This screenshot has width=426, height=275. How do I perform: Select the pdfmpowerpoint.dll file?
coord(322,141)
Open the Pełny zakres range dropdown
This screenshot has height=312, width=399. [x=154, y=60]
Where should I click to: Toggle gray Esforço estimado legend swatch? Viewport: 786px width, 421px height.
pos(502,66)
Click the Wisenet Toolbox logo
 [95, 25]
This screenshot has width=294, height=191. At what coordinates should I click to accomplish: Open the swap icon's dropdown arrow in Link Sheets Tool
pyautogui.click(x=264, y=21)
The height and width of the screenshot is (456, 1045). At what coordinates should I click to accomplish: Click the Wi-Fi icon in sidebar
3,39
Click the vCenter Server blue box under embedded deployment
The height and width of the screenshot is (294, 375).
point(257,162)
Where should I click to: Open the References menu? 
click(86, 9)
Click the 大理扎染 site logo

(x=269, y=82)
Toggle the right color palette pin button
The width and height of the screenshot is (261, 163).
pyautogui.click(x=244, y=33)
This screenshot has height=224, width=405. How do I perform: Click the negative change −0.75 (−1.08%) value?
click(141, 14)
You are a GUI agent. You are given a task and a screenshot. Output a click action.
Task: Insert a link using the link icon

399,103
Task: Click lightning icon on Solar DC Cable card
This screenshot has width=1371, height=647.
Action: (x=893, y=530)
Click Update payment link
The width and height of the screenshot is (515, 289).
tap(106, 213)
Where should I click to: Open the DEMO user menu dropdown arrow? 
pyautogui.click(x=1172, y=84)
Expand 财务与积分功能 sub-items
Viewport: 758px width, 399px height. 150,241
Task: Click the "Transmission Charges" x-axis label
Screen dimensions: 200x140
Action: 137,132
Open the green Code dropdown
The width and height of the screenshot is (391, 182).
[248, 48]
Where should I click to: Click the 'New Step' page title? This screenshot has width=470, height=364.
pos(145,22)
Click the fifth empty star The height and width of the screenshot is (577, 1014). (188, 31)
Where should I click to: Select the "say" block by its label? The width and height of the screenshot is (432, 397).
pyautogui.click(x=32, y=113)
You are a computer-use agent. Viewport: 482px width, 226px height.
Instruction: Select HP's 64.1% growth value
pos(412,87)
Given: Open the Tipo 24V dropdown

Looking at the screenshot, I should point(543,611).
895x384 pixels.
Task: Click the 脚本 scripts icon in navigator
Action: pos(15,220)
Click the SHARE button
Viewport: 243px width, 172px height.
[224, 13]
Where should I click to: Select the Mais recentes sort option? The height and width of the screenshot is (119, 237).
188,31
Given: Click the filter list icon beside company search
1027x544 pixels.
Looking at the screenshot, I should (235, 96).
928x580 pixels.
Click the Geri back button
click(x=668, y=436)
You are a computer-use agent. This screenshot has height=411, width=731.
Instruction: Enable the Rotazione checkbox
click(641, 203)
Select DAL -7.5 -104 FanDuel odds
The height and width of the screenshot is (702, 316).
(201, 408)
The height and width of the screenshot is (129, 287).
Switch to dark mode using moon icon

- - -

### Given request
Quote the lines word for word, beginning with the line containing "The height and width of the screenshot is (129, 287)." and continuing through the last line of the records.

### The output
The height and width of the screenshot is (129, 287).
Switch to dark mode using moon icon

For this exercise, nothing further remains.